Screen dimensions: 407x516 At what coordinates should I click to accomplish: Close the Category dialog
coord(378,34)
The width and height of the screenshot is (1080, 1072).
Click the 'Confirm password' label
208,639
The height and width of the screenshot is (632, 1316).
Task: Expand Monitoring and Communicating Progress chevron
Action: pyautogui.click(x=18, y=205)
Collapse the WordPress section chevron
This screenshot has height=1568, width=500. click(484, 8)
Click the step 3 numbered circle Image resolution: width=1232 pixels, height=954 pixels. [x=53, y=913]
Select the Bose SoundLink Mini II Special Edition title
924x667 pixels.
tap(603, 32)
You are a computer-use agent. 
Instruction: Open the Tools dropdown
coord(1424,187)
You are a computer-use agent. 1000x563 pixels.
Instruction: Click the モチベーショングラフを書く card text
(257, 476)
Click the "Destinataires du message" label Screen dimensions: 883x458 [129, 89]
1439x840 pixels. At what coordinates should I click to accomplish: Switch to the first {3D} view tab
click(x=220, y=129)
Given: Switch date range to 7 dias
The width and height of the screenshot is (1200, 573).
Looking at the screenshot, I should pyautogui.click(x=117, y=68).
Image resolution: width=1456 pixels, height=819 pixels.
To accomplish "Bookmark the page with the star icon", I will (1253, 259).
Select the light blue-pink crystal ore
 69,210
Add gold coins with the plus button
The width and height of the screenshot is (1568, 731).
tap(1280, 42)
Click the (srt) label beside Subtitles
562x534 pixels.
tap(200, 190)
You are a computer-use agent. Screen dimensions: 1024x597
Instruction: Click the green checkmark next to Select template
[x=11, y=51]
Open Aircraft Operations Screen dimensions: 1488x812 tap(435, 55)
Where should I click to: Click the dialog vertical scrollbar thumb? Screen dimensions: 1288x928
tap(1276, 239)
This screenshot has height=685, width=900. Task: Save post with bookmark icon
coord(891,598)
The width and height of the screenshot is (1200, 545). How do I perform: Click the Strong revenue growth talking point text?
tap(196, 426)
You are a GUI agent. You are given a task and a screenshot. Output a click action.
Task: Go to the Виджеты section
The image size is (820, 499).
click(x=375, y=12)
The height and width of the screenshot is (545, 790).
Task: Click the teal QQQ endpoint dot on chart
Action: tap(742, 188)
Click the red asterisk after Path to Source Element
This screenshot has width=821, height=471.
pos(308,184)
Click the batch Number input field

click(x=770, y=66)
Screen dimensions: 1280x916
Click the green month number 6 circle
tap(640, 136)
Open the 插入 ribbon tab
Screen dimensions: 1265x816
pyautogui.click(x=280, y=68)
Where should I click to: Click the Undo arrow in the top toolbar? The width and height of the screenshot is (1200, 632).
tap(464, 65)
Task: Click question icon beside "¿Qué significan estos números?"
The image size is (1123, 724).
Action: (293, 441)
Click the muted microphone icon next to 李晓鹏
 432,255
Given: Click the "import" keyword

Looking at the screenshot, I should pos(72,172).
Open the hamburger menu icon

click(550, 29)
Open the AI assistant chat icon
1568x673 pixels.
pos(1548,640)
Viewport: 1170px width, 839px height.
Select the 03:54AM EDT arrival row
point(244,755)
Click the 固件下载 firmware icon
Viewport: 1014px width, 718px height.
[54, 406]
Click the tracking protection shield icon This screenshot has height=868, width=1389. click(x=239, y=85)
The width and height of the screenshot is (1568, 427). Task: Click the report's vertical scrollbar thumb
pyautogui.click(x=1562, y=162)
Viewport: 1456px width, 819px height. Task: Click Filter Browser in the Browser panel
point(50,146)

------------------------------------------------------------

> **Problem**
Rewrite all of the items, changing each "computer-use agent" to "desktop automation agent" and leaving everything else as it is.

> **Finished answer**
Screen dimensions: 407x516 At what coordinates should I click to accomplish: Close the Category dialog
coord(378,34)
The width and height of the screenshot is (1080, 1072).
Click the 'Confirm password' label
208,639
The height and width of the screenshot is (632, 1316).
Task: Expand Monitoring and Communicating Progress chevron
Action: pyautogui.click(x=18, y=205)
Collapse the WordPress section chevron
This screenshot has height=1568, width=500. click(484, 8)
Click the step 3 numbered circle Image resolution: width=1232 pixels, height=954 pixels. [x=53, y=913]
Select the Bose SoundLink Mini II Special Edition title
924x667 pixels.
tap(603, 32)
You are a desktop automation agent. 
Instruction: Open the Tools dropdown
coord(1424,187)
You are a desktop automation agent. 1000x563 pixels.
Instruction: Click the モチベーショングラフを書く card text
(257, 476)
Click the "Destinataires du message" label Screen dimensions: 883x458 [129, 89]
1439x840 pixels. At what coordinates should I click to accomplish: Switch to the first {3D} view tab
click(x=220, y=129)
Given: Switch date range to 7 dias
The width and height of the screenshot is (1200, 573).
Looking at the screenshot, I should pyautogui.click(x=117, y=68).
Image resolution: width=1456 pixels, height=819 pixels.
To accomplish "Bookmark the page with the star icon", I will (1253, 259).
Select the light blue-pink crystal ore
 69,210
Add gold coins with the plus button
The width and height of the screenshot is (1568, 731).
tap(1280, 42)
Click the (srt) label beside Subtitles
562x534 pixels.
tap(200, 190)
You are a desktop automation agent. Screen dimensions: 1024x597
Instruction: Click the green checkmark next to Select template
[x=11, y=51]
Open Aircraft Operations Screen dimensions: 1488x812 tap(435, 55)
Where should I click to: Click the dialog vertical scrollbar thumb? Screen dimensions: 1288x928
tap(1276, 239)
This screenshot has height=685, width=900. Task: Save post with bookmark icon
coord(891,598)
The width and height of the screenshot is (1200, 545). How do I perform: Click the Strong revenue growth talking point text?
tap(196, 426)
You are a GUI agent. You are given a task and a screenshot. Output a click action.
Task: Go to the Виджеты section
The image size is (820, 499).
click(x=375, y=12)
The height and width of the screenshot is (545, 790).
Task: Click the teal QQQ endpoint dot on chart
Action: tap(742, 188)
Click the red asterisk after Path to Source Element
This screenshot has width=821, height=471.
pos(308,184)
Click the batch Number input field

click(x=770, y=66)
Screen dimensions: 1280x916
Click the green month number 6 circle
tap(640, 136)
Open the 插入 ribbon tab
Screen dimensions: 1265x816
pyautogui.click(x=280, y=68)
Where should I click to: Click the Undo arrow in the top toolbar? The width and height of the screenshot is (1200, 632).
tap(464, 65)
Task: Click question icon beside "¿Qué significan estos números?"
The image size is (1123, 724).
Action: (293, 441)
Click the muted microphone icon next to 李晓鹏
 432,255
Given: Click the "import" keyword

Looking at the screenshot, I should pos(72,172).
Open the hamburger menu icon

click(550, 29)
Open the AI assistant chat icon
1568x673 pixels.
pos(1548,640)
Viewport: 1170px width, 839px height.
Select the 03:54AM EDT arrival row
point(244,755)
Click the 固件下载 firmware icon
Viewport: 1014px width, 718px height.
[54, 406]
Click the tracking protection shield icon This screenshot has height=868, width=1389. click(x=239, y=85)
The width and height of the screenshot is (1568, 427). Task: Click the report's vertical scrollbar thumb
pyautogui.click(x=1562, y=162)
Viewport: 1456px width, 819px height. Task: Click Filter Browser in the Browser panel
point(50,146)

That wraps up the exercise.